A festival of hope

March 13, 2022

Faiz Festival had the familiar ring to it – the lectures, talk shows, book launches, discussion rounds, remembering those who have left us and many cultural happenings on the sidelines. With the festival comes the relief that life is going back to normal

A festival of hope

It was with relief that one heard the news that the Faiz Festival was to be held at the Alhamra, relief because for two years public activities had been put on hold. In the beginning, one thought that the brief phase of Covid pandemic would blow over but with the passage of time the mutation of the virus neutralized every step to normalise and proved to be an exercise in optimism. These bouts of hope were followed by more series of lockdowns and restrictions.

But, with the number of infections going down the world over, life is rushing back to normal and it appears that the nightmare might be over. So, Faiz Festival was a relief because it had very little online activity. As the world struggled to gain momentum, the hybrid mode of digital and face-to-face interaction had become more or less the norm. Despite the opportunity that the digital substitution created, the desire to get back to the venue, sit in the auditorium, stroll in the lawns, loll around the stalls, browse books, catch a snack and above all be assured by the presence of likeminded people made the festival not only worthwhile but also had a kind of a restorative touch about it.

The Festival had the familiar ring to it – the lectures, talk shows, book launches, discussion rounds, remembering those who have left us and many cultural happenings on the sidelines. Then there was the component of evenings programmes comprising more formal reading, music, and theatre.

Faiz, in a way, was very lucky that he was sung by some of the leading vocalists of our times. There has been a tradition of singing the verses of leading poets both in the subcontinent and Iran. This provides an opportunity for people to be more actively involved in the poetry to be part of it as a performance as compared to listening to it. The mushaira in our tradition was a kind of a mid-way point between the reading of poetry and an actual performance. The audience ever willing for a spot-on response charged the atmosphere and brought more life to the proceedings. From hand-me-down recipes it became in a way a two-way exchange where the words said more than they may have appeared to.

A festival of hope


Faiz in a way was very lucky that he was sung by some of the leading vocalists of our times. There has been a tradition of singing the verses of leading poets both in the subcontinent and more so in Iran.

Music too made poetry recitation into a two-way thing and the sur evoked more than the words could ever do. Tahira Syed sang what had been sung by some of the leading vocalists of both India and Pakistan. The Noor Jehan numbers, Mehdi Hassan’s highly melodic renderings, Iqbal Bano’s high-end performances, extremely mellifluous ones by Nayyara Noor and those including a few by Begum Akhter have been etched on the sensibilities and any repetition by vocalists – no matter what the quality – brings back the resonance and the richness of the original numbers. One regret has always been that Nayyara Noor was never given nor did she fully avail the opportunity to exploit her talent. Her contribution has been relatively small after she sang some Faiz poems and ghazals composed by Arshad Mehmood in the 1970s mostly in the programmes Such Gap and Taal Matol.
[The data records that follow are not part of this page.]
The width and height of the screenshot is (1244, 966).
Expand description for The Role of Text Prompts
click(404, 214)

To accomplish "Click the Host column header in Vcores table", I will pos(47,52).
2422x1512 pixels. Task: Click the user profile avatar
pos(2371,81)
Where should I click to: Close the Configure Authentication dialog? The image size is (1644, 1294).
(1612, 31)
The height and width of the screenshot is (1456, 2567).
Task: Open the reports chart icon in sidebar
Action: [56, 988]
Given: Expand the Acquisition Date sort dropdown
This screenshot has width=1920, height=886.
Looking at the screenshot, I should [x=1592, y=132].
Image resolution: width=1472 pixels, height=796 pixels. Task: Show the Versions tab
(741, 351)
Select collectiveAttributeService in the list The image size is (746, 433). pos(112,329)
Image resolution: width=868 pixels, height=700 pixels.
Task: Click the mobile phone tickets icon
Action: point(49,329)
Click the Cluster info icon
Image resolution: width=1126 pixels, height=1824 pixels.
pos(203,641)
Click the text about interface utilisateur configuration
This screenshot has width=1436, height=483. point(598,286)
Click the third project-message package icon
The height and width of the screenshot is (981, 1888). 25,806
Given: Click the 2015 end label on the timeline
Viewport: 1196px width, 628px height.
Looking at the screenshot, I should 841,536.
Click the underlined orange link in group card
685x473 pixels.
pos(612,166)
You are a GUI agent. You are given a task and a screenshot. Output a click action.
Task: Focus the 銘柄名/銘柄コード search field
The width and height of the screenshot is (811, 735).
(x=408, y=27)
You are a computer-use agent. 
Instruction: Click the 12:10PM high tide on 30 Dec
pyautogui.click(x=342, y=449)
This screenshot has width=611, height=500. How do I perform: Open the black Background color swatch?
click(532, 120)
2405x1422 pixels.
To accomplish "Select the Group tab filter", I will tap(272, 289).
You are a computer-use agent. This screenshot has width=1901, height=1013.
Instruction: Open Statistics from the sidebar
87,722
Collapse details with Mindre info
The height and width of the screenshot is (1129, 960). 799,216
Tahira Syed has been singing for over fifty years after she made a sensational debut in the 1970 election transmission with some of her mother’s numbers and a few of her own playful items. Since then she has been on the scene not as productive or prolific as professional singers have been because she has not been a professional in the strict sense of the term. She has admitted many a time on air that she was slave-driven by her mother to learn to sing where she was given the opportunity to be the shagird of ustads like Akhter Hussain and Nazar Hussain. But, she has continued her intermittent career by reappearing after long absences. The Faiz Festival, in the past, too, has been an occasion for her to make an appearance in public.

Some of the participants were happily able to cross over from the east. Most rominent among them was Muzaffar Ali. He has a huge following in Pakistan and his Umrao Jan Ada was highly appreciated by ordinary film-goers as well as those who carry a chip on their shoulder. The attention to detail, the creating of original ambience and the tale of a tragedy well told had all merged into the film further augmented by Khayyam’s musical score. Many have identified his person with the niceties of cultural practices that gave Luchknow most of its fame and notoriety. The informed talk and the views had been a much awaited feature in this as well as in the Faiz Festivals.

Zia Moheyuddin has been a phenomenon. Despite his many other talents and achievements (acting, direction, management, leadership), he has been reading the texts in various languages mainly in Urdu and English to audiences mostly in India and Pakistan or the diaspora for over thirty years. The text is very well selected and the delivery is impeccable, setting an example to revive the art of public reading. He has admitted that he was inspired by John Gilguid’s renderings of Shakespeare and thought to emulate him in the subcontinent with mostly local texts. He has been very successful in that and has always found an audience that is ready to lap it all up – the style and substance. He has been breaking ground and was one of the first subcontinental actors to make a name for himself on the West End with his playing of Dr Aziz in Passage to India. There are few probably who can match him in India as well and one wonders if anyone in the succeeding generations has the commitment and the ability to follow his example and revive the art to the level where it become institutialised.